**ASSIGNED TASK**
Please report the number of lines in the entries below that contain "Sort", with nothing added.

(Data records)
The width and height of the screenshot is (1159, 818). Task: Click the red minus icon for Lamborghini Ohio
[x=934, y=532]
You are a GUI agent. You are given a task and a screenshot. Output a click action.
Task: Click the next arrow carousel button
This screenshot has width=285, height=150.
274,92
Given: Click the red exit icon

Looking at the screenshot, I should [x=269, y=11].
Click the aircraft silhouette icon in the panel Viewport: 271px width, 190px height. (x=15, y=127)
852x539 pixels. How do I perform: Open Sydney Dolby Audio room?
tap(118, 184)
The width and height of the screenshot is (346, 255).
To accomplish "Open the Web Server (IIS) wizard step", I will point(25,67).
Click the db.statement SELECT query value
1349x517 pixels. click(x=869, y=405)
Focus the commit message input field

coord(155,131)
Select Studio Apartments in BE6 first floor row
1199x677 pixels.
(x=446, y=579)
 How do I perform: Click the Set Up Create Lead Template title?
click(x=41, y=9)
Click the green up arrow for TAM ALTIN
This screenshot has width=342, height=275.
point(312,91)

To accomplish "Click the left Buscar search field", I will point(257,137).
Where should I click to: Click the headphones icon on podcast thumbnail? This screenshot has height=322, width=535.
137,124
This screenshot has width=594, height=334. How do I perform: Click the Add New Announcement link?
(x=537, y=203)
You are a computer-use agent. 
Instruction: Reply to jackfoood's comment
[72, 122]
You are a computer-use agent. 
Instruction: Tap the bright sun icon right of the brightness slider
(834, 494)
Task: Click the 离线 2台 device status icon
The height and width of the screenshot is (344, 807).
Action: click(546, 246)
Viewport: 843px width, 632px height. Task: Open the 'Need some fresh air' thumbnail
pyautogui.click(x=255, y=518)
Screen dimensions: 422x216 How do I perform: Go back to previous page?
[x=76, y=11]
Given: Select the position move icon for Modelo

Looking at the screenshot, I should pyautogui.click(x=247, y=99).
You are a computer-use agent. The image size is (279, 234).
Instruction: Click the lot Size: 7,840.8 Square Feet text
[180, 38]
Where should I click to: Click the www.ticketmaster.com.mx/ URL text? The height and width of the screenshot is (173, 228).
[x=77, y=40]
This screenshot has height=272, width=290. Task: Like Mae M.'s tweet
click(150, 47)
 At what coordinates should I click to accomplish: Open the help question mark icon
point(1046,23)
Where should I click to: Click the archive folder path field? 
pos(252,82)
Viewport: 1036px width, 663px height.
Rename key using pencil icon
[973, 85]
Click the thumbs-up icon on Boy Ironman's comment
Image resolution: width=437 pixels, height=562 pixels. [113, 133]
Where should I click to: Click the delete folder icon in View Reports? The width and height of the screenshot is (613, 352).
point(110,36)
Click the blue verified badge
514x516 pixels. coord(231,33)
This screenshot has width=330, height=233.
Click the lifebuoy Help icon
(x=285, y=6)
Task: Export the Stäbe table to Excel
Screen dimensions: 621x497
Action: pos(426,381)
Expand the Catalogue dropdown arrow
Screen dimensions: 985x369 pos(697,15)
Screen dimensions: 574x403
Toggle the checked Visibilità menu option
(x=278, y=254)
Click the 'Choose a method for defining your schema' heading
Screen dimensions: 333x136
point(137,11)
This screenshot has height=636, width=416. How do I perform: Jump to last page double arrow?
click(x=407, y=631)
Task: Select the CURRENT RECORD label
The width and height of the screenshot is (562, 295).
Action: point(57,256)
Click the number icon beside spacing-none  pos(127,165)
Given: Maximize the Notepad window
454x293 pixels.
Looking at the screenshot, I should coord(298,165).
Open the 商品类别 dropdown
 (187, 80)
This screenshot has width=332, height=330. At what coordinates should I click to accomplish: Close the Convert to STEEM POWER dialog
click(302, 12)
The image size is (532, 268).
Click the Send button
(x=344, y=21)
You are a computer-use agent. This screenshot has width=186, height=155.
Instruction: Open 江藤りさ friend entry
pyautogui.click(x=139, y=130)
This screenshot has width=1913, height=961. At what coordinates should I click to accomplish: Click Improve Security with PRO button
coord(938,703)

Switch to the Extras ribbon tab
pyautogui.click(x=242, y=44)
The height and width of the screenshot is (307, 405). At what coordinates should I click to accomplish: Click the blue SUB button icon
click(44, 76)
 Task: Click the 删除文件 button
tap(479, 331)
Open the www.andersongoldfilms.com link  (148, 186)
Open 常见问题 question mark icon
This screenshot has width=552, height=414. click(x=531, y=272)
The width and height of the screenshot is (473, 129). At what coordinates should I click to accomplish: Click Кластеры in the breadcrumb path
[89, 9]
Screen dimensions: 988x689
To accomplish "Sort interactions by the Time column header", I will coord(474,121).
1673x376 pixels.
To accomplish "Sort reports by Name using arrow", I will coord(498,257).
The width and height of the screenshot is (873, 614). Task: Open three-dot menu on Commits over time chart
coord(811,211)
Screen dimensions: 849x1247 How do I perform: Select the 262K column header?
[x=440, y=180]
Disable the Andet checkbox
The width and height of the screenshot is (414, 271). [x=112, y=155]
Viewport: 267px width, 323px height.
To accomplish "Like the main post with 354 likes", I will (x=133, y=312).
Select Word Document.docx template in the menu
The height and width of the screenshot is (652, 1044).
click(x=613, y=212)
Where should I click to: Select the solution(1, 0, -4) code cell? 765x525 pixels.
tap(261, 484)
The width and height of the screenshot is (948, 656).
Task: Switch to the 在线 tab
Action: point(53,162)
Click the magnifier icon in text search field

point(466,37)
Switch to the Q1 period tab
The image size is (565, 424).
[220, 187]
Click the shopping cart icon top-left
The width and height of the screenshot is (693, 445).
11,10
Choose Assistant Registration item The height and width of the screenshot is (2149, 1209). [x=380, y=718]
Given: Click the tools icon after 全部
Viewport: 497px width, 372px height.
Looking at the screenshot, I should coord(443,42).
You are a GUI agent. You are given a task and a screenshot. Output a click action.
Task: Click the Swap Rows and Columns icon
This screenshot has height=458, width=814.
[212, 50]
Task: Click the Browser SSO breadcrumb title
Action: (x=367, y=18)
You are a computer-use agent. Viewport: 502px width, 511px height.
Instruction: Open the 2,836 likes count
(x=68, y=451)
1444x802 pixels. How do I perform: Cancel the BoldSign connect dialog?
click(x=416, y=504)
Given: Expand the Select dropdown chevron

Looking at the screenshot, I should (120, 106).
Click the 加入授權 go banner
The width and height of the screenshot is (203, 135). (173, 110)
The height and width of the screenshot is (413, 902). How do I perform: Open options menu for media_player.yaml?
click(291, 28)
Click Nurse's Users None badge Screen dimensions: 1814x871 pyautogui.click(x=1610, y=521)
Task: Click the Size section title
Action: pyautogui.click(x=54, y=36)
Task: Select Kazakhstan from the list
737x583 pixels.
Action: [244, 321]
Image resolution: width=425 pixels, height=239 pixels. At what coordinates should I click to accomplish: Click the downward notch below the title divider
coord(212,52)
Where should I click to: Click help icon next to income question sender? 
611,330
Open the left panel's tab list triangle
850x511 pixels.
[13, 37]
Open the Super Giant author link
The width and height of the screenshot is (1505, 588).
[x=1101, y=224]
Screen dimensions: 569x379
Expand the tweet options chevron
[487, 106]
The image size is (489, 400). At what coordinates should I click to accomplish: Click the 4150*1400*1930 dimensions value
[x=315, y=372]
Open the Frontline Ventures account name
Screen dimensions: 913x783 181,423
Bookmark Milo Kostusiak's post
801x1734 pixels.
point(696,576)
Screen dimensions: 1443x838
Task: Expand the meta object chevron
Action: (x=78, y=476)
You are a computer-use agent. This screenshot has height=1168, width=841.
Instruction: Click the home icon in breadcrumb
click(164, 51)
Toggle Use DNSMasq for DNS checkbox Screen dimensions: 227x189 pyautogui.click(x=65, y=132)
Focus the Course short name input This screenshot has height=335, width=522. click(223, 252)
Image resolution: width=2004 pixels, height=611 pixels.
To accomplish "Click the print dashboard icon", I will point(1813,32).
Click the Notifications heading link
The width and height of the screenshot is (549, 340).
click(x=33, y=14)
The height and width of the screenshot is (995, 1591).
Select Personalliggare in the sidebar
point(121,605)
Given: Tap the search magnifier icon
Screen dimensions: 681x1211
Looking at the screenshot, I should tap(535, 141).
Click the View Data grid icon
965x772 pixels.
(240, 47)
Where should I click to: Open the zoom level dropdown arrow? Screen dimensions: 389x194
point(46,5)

**RESPONSE AREA**
2